Vu la procédure suivante :
Procédure contentieuse antérieure :
M. C... B... a demandé au tribunal administratif d'Amiens de prononcer la nullité de l'acte de poursuites du 8 avril 2022 par lequel la direction des créances spéciales du Trésor a sollicité des autorités hongroises la prise de mesures conservatoires pour avoir paiement de la somme de 424 946 euros et d'ordonner la mainlevée de ces saisies provisoires.
Par une ordonnance n° 2400141 du 29 janvier 2024, le président de la 2ème chambre du tribunal administratif d'Amiens, sur le fondement du 4° de l'article R. 222-1 du code de justice administrative, a rejeté cette demande comme manifestement irrecevable.
Procédure devant la cour :
Par une requête, enregistrée le 27 mars 2024, M. B..., représenté par le cabinet Laurant Michaud Duceux, demande à la cour :
1°) d'annuler cette ordonnance ;
2°) de prononcer la nullité des poursuites engagées à son encontre le 8 avril 2022 par la direction des créances spéciales du Trésor auprès des autorités hongroises et d'ordonner la mainlevée de ces saisies provisoires ;
3°) de mettre à la charge de l'Etat la somme de 5 000 euros au titre de l'article L. 761-1 du code de justice administrative.
Il soutient que :
- la contestation de saisies conservatoires entant dans le champ de l'article L. 281 du livre des procédures fiscales, c'est à tort que le premier juge a estimé que sa demande était irrecevable ;
- c'est à tort que l'administration a indiqué, dans la demande d'assistance contestée, que les créances faisaient l'objet d'un titre exécutoire ;
- l'administration a omis de joindre à sa demande la déclaration obligatoire certifiant que les conditions légales sont remplies ;
- l'administration n'a pas joint le document lui permettant de prendre des mesures conservatoires en application de la législation française ;
- l'instrument uniformisé ne comporte pas l'indication précise de la période couverte par la créance, de la nature de cette créance ni de son montant ;
- l'indication selon laquelle la prise de mesures en France donnerait lieu à des difficultés disproportionnées est erronée ;
- en vertu de la législation nationale et des pratiques administratives françaises, en l'absence d'avis de mise en recouvrement, l'administration française ne pouvait pas prendre de mesures conservatoires, y compris dans le cadre d'une demande adressée à un autre Etat membre ;
- la demande de prise de garanties concernant ses biens situés en Hongrie est excessive.

[Données]:
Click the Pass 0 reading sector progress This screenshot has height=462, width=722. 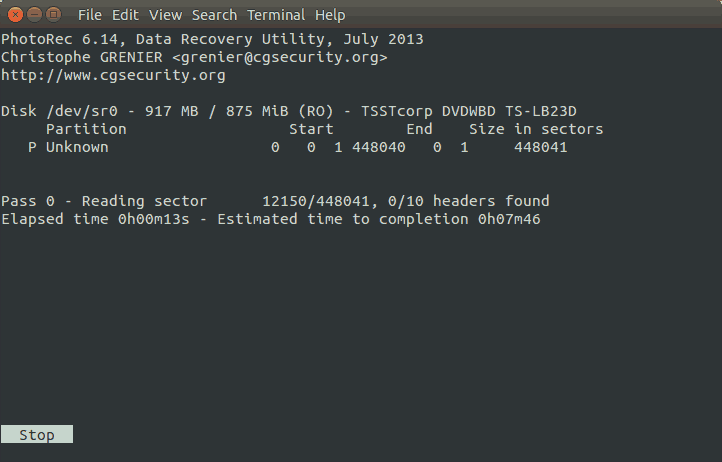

[Tâches à réaliser]:
1) D'après l'extrait fourni sur la contestation des saisies conservatoires, pourquoi M. B... estime-t-il que le premier juge a eu tort de déclarer sa demande irrecevable ? Répondez en une à trois phrases.
2) Poursuivez l'extrait fourni sur la contestation des saisies conservatoires à partir du point où il s'arrête.
Les données ci-dessus proviennent d'une autre source que l'extrait fourni.

[Réponses]:
1) M. B... soutient que le premier juge a eu tort de déclarer sa demande irrecevable. Selon lui, la contestation de saisies conservatoires relève de l'article L. 281 du livre des procédures fiscales.

2)
La requête a été communiquée au ministre de l'économie, des finances et de la souveraineté industrielle et numérique qui n'a pas produit de mémoire.
Par une ordonnance du 8 janvier 2025, la clôture d'instruction a été fixée au 24 janvier 2025.
Par une lettre du 6 février 2025, les parties ont été informées que la cour était susceptible de soulever d'office un moyen d'ordre public, sur le fondement de l'article R. 611-7 du code de justice administrative, tiré de l'incompétence de la juridiction administrative pour connaître des conclusions présentées en première instance par M. B... tendant à ce que soit prononcée la nullité de l'acte de poursuites du 8 avril 2022 et ordonnée la mainlevée de ces saisies provisoires, en l'absence de mise en recouvrement d'impositions.
Par un mémoire, enregistré le 11 février 2025, M. B... indique, en réponse au moyen d'ordre public, que ses conclusions sont recevables.
Vu les autres pièces du dossier.
Vu :
- la directive 2010/24/UE du Conseil du 16 mars 2010 ;
- le code général des impôts et le livre des procédures fiscales ;
- le code des procédures civiles d'exécution ;
- le code de justice administrative.
Les parties ont été régulièrement averties du jour de l'audience.
Après avoir entendu au cours de l'audience publique :
- le rapport de M. Pin, président-assesseur,
- et les conclusions de M. Arruebo-Mannier, rapporteur public.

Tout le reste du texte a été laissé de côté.